# [TASK BRIEF]
Pick out and copy every line of the items below that contains the string "width", matching case exactly.

* * * * * * *

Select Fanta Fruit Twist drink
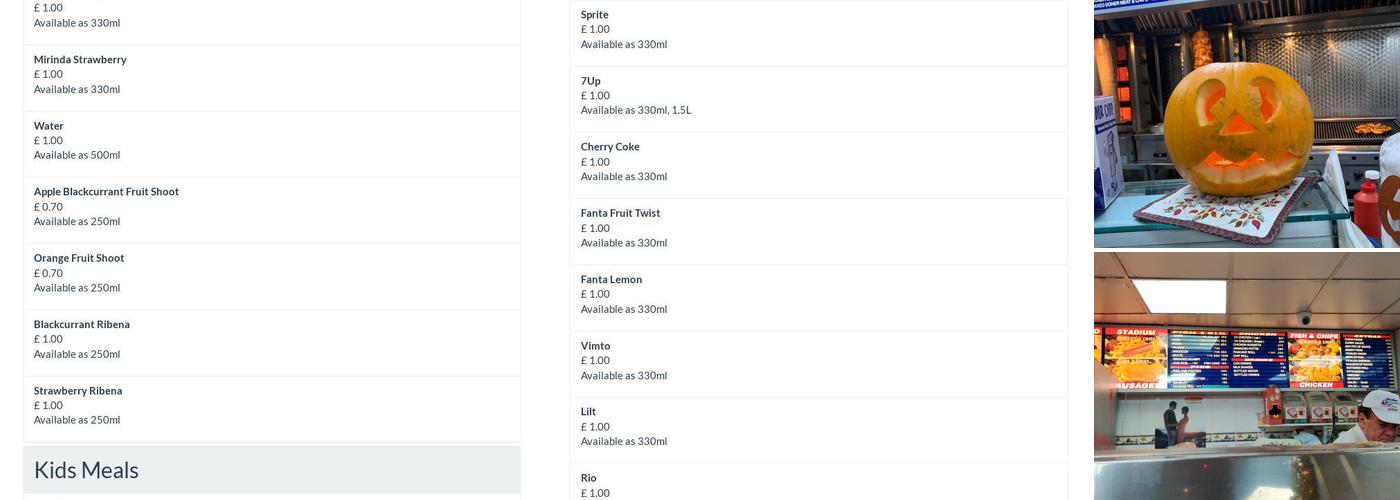coord(620,213)
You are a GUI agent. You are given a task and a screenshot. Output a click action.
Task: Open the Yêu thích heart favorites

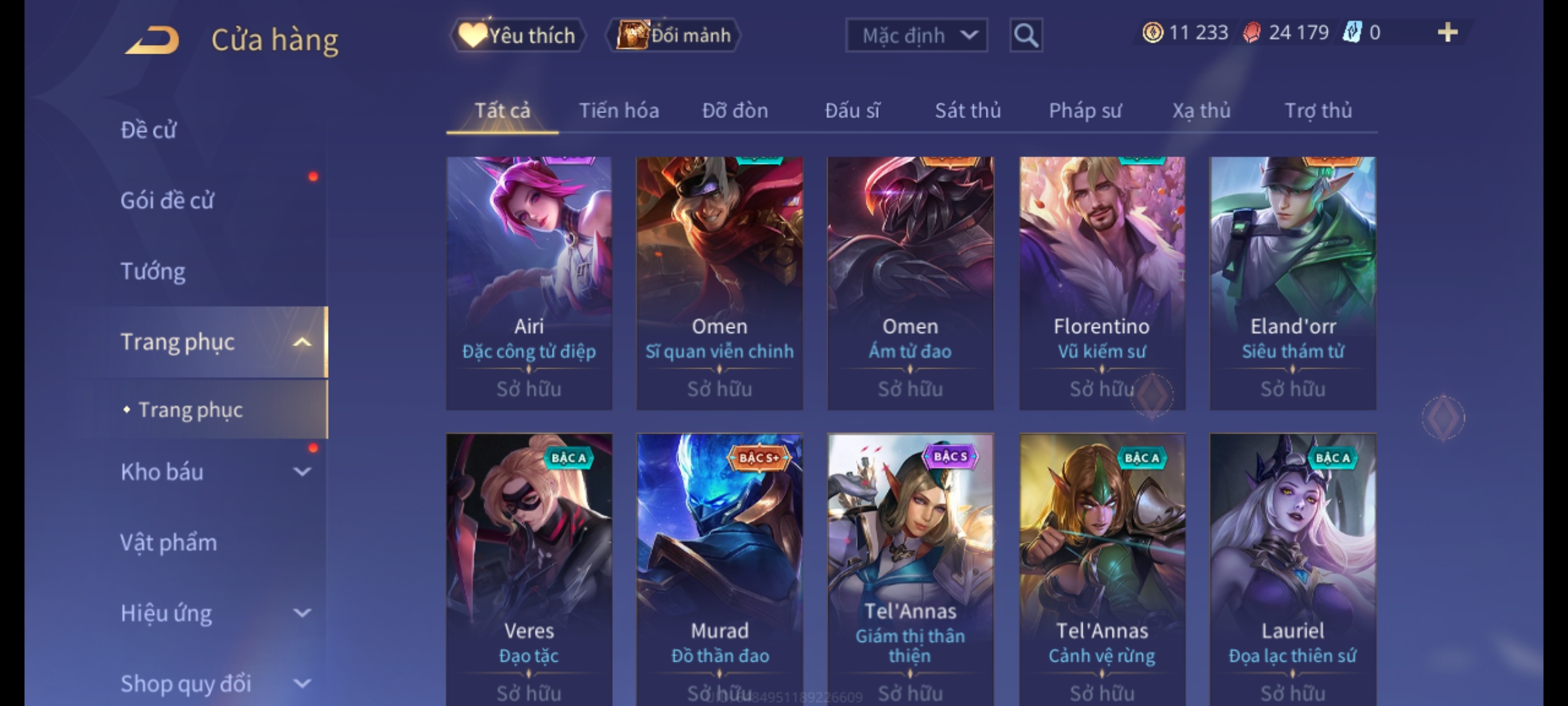pyautogui.click(x=517, y=35)
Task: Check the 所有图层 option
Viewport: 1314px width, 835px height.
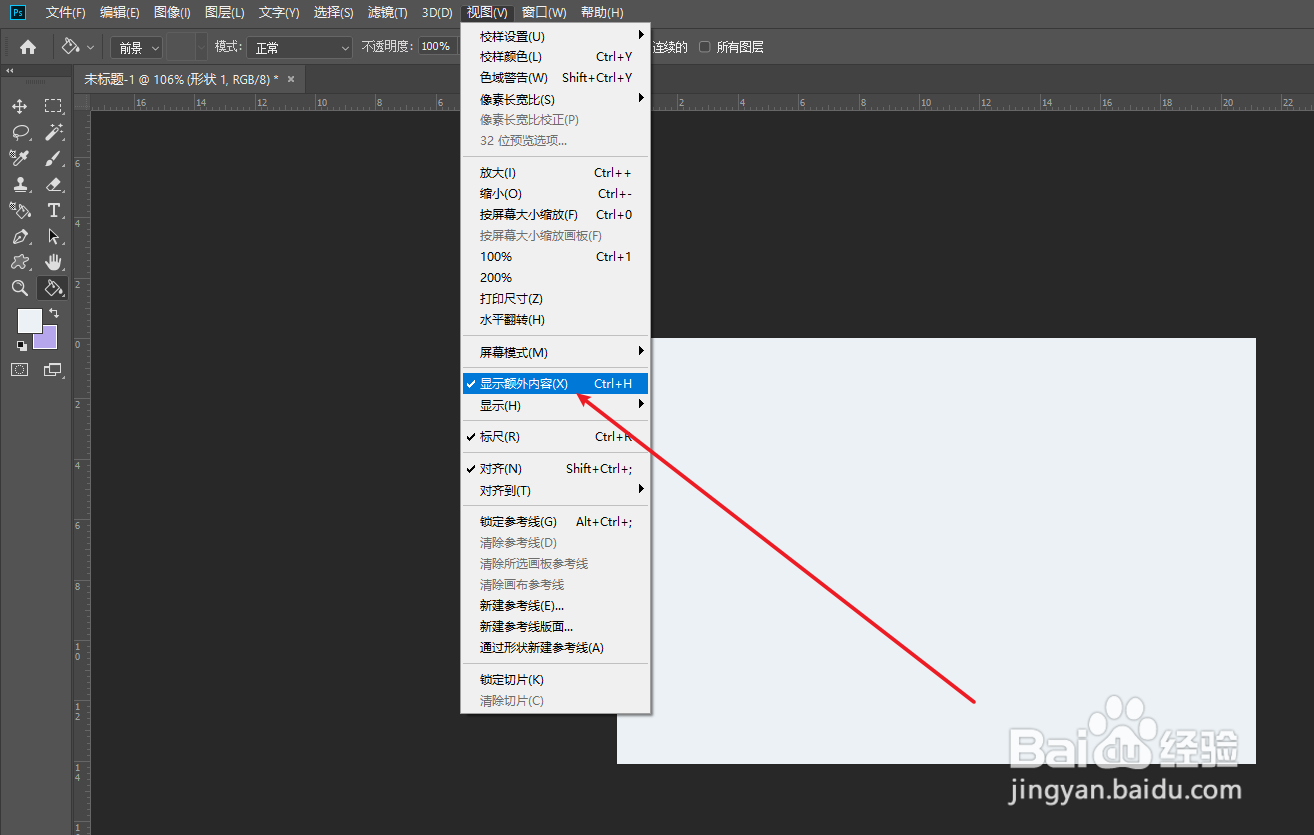Action: point(705,45)
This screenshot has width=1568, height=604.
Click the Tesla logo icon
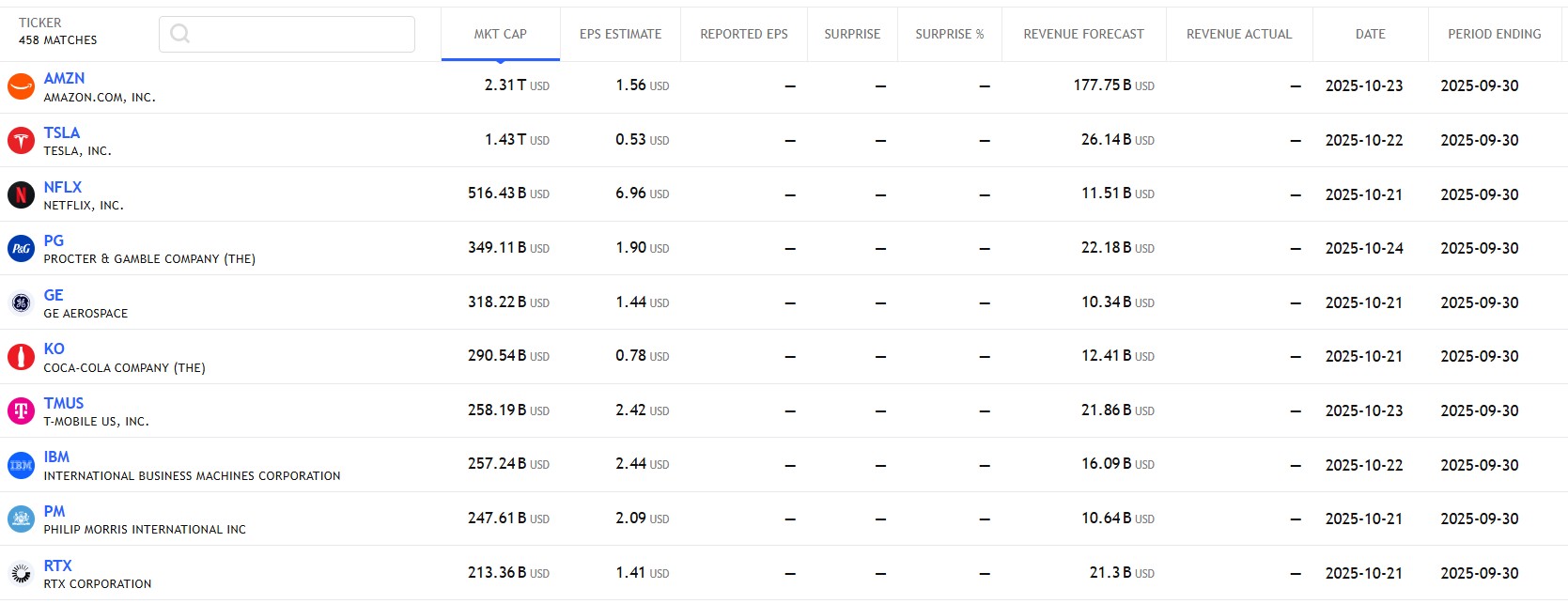[x=21, y=141]
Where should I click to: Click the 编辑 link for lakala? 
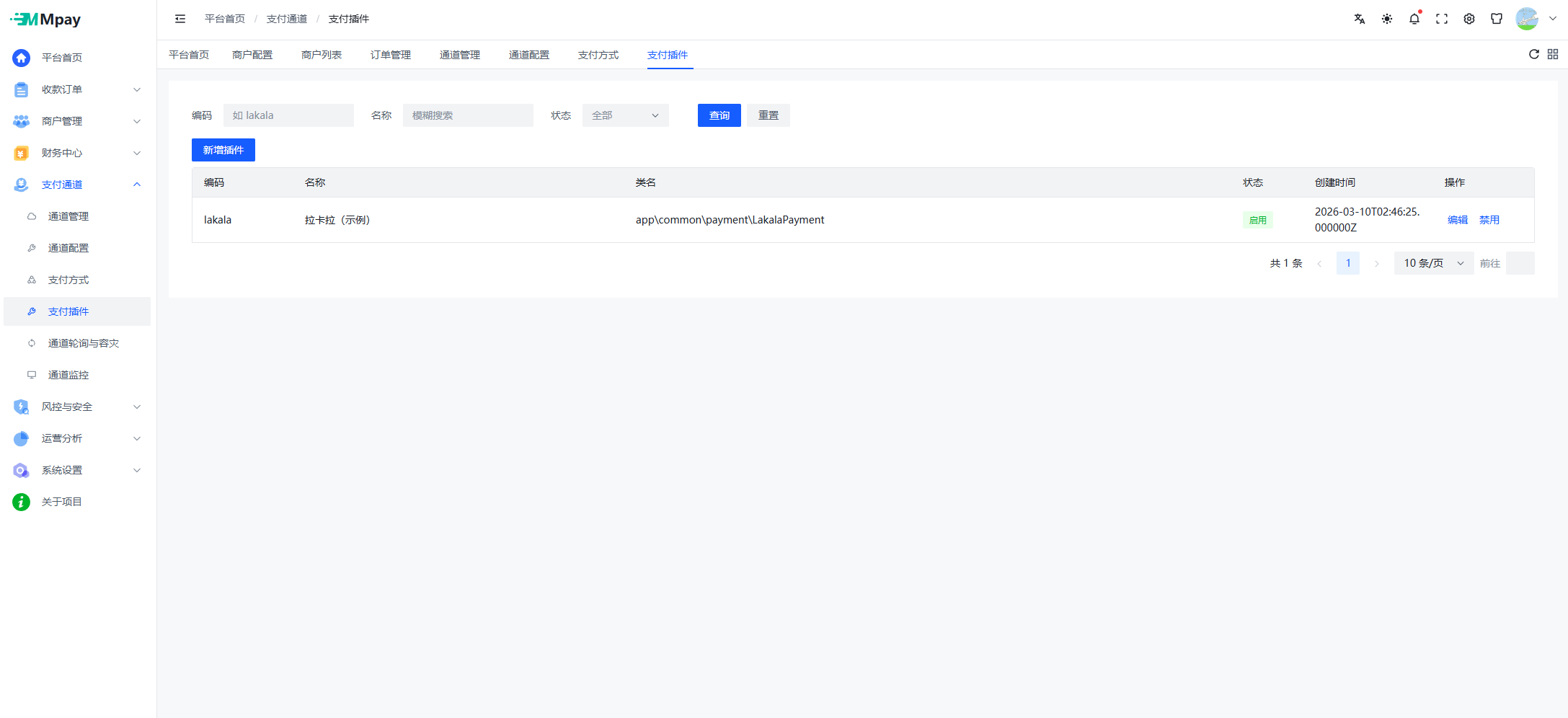[x=1457, y=220]
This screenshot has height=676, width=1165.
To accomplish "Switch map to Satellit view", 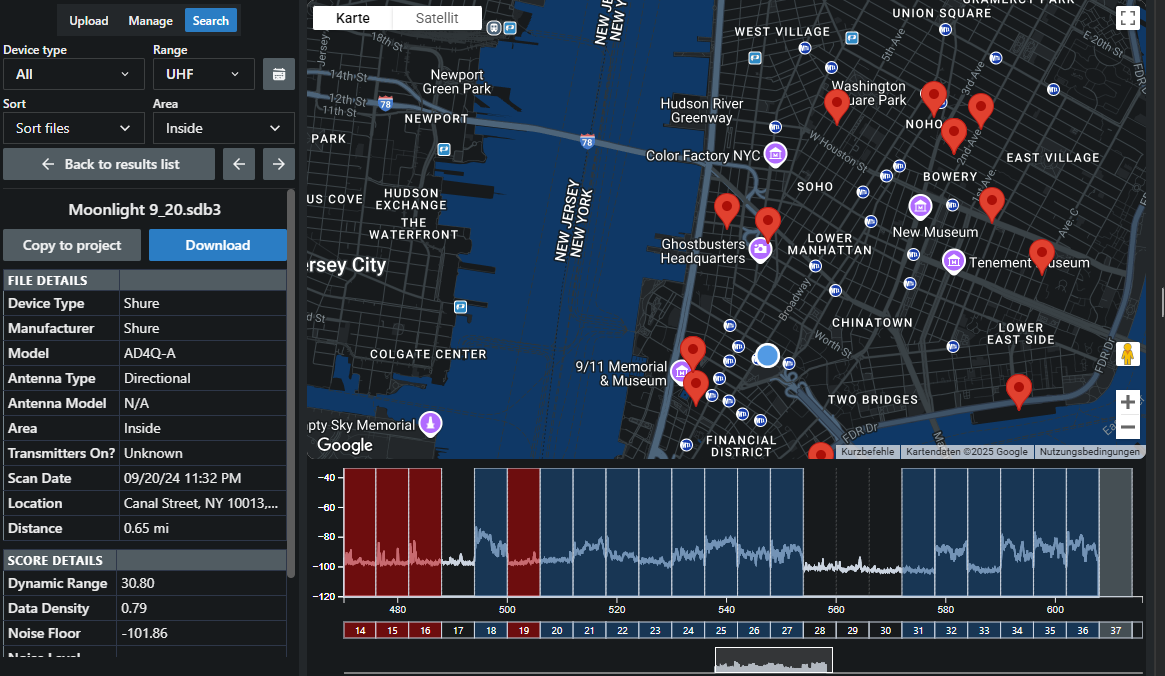I will pyautogui.click(x=437, y=18).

* * * * * * *

# [ANSWER TO THE EXERCISE]
Viewport: 1314px width, 835px height.
This screenshot has width=1568, height=604.
This screenshot has height=676, width=1165.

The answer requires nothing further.